_PROBLEM STATEMENT_: What is needed is an exact printout of all the data.

[Items from a dataset]
◆ ◆ ◆

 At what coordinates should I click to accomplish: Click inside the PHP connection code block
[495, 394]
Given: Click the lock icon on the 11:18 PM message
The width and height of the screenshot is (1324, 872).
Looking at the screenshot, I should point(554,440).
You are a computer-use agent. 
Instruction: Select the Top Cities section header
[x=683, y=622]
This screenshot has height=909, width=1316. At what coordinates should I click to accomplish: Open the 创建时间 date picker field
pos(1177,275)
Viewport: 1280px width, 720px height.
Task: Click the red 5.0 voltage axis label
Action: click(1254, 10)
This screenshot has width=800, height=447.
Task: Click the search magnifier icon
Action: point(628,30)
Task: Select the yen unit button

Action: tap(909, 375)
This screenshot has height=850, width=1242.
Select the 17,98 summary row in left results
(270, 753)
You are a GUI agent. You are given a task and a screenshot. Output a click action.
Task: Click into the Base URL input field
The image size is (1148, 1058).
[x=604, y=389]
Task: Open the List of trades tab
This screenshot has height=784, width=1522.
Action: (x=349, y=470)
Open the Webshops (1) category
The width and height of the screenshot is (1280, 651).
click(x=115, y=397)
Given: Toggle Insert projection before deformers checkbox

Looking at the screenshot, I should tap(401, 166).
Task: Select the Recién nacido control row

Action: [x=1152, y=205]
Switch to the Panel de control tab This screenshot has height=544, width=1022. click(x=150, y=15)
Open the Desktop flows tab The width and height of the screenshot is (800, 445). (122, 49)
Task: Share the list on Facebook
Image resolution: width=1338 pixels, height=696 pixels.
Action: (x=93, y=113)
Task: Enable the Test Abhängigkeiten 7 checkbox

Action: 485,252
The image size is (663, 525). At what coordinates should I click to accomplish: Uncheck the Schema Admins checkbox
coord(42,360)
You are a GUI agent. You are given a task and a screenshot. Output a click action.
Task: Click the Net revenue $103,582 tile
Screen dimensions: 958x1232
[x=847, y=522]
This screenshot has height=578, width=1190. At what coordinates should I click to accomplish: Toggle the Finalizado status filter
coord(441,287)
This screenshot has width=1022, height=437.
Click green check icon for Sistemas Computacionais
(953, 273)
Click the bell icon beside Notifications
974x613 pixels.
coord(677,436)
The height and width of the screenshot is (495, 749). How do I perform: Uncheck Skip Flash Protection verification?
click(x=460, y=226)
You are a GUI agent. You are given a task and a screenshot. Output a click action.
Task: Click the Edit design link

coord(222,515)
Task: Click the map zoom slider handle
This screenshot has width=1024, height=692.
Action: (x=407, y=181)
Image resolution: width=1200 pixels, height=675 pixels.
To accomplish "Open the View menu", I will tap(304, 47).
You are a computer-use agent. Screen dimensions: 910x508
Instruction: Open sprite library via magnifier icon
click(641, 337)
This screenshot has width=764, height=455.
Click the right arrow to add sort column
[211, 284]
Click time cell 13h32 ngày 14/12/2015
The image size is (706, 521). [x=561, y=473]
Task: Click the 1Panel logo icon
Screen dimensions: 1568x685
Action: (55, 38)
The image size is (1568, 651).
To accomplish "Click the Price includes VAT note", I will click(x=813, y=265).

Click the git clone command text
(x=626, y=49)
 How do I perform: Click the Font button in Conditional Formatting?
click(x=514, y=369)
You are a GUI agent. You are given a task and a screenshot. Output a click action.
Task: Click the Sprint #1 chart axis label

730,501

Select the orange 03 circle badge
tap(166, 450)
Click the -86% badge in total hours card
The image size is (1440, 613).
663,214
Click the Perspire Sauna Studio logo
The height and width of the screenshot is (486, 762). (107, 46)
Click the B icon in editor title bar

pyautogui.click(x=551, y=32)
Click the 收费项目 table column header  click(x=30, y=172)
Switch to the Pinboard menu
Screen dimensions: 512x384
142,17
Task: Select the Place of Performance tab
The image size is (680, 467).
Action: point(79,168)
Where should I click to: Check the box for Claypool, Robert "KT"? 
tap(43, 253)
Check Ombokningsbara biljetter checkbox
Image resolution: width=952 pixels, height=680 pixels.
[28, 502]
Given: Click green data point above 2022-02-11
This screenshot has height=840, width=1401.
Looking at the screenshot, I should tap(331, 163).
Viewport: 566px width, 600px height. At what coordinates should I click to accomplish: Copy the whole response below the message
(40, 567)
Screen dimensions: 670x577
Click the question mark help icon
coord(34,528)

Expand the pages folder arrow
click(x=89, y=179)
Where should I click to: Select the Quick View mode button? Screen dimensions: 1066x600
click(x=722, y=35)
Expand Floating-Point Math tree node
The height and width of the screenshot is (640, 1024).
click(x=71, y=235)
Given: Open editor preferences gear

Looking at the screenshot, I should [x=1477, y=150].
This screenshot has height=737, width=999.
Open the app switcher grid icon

◆ ◆ ◆

_SOLUTION TO THIS PROBLEM_:
 At what coordinates should I click to accomplish: Click inside the PHP connection code block
[495, 394]
Given: Click the lock icon on the 11:18 PM message
The width and height of the screenshot is (1324, 872).
Looking at the screenshot, I should point(554,440).
You are a computer-use agent. 
Instruction: Select the Top Cities section header
[x=683, y=622]
This screenshot has height=909, width=1316. At what coordinates should I click to accomplish: Open the 创建时间 date picker field
pos(1177,275)
Viewport: 1280px width, 720px height.
Task: Click the red 5.0 voltage axis label
Action: click(1254, 10)
This screenshot has width=800, height=447.
Task: Click the search magnifier icon
Action: point(628,30)
Task: Select the yen unit button

Action: tap(909, 375)
This screenshot has height=850, width=1242.
Select the 17,98 summary row in left results
(270, 753)
You are a GUI agent. You are given a task and a screenshot. Output a click action.
Task: Click into the Base URL input field
The image size is (1148, 1058).
[x=604, y=389]
Task: Open the List of trades tab
This screenshot has height=784, width=1522.
Action: (x=349, y=470)
Open the Webshops (1) category
The width and height of the screenshot is (1280, 651).
click(x=115, y=397)
Given: Toggle Insert projection before deformers checkbox

Looking at the screenshot, I should tap(401, 166).
Task: Select the Recién nacido control row

Action: [x=1152, y=205]
Switch to the Panel de control tab This screenshot has height=544, width=1022. click(x=150, y=15)
Open the Desktop flows tab The width and height of the screenshot is (800, 445). (122, 49)
Task: Share the list on Facebook
Image resolution: width=1338 pixels, height=696 pixels.
Action: (x=93, y=113)
Task: Enable the Test Abhängigkeiten 7 checkbox

Action: 485,252
The image size is (663, 525). At what coordinates should I click to accomplish: Uncheck the Schema Admins checkbox
coord(42,360)
You are a GUI agent. You are given a task and a screenshot. Output a click action.
Task: Click the Net revenue $103,582 tile
Screen dimensions: 958x1232
[x=847, y=522]
This screenshot has height=578, width=1190. At what coordinates should I click to accomplish: Toggle the Finalizado status filter
coord(441,287)
This screenshot has width=1022, height=437.
Click green check icon for Sistemas Computacionais
(953, 273)
Click the bell icon beside Notifications
974x613 pixels.
coord(677,436)
The height and width of the screenshot is (495, 749). How do I perform: Uncheck Skip Flash Protection verification?
click(x=460, y=226)
You are a GUI agent. You are given a task and a screenshot. Output a click action.
Task: Click the Edit design link

coord(222,515)
Task: Click the map zoom slider handle
This screenshot has width=1024, height=692.
Action: (x=407, y=181)
Image resolution: width=1200 pixels, height=675 pixels.
To accomplish "Open the View menu", I will tap(304, 47).
You are a computer-use agent. Screen dimensions: 910x508
Instruction: Open sprite library via magnifier icon
click(641, 337)
This screenshot has width=764, height=455.
Click the right arrow to add sort column
[211, 284]
Click time cell 13h32 ngày 14/12/2015
The image size is (706, 521). [x=561, y=473]
Task: Click the 1Panel logo icon
Screen dimensions: 1568x685
Action: (55, 38)
The image size is (1568, 651).
To accomplish "Click the Price includes VAT note", I will click(x=813, y=265).

Click the git clone command text
(x=626, y=49)
 How do I perform: Click the Font button in Conditional Formatting?
click(x=514, y=369)
You are a GUI agent. You are given a task and a screenshot. Output a click action.
Task: Click the Sprint #1 chart axis label

730,501

Select the orange 03 circle badge
tap(166, 450)
Click the -86% badge in total hours card
The image size is (1440, 613).
663,214
Click the Perspire Sauna Studio logo
The height and width of the screenshot is (486, 762). (107, 46)
Click the B icon in editor title bar

pyautogui.click(x=551, y=32)
Click the 收费项目 table column header  click(x=30, y=172)
Switch to the Pinboard menu
Screen dimensions: 512x384
142,17
Task: Select the Place of Performance tab
The image size is (680, 467).
Action: point(79,168)
Where should I click to: Check the box for Claypool, Robert "KT"? 
tap(43, 253)
Check Ombokningsbara biljetter checkbox
Image resolution: width=952 pixels, height=680 pixels.
[28, 502]
Given: Click green data point above 2022-02-11
This screenshot has height=840, width=1401.
Looking at the screenshot, I should tap(331, 163).
Viewport: 566px width, 600px height. At what coordinates should I click to accomplish: Copy the whole response below the message
(40, 567)
Screen dimensions: 670x577
Click the question mark help icon
coord(34,528)

Expand the pages folder arrow
click(x=89, y=179)
Where should I click to: Select the Quick View mode button? Screen dimensions: 1066x600
click(x=722, y=35)
Expand Floating-Point Math tree node
The height and width of the screenshot is (640, 1024).
click(x=71, y=235)
Given: Open editor preferences gear

Looking at the screenshot, I should [x=1477, y=150].
This screenshot has height=737, width=999.
Open the app switcher grid icon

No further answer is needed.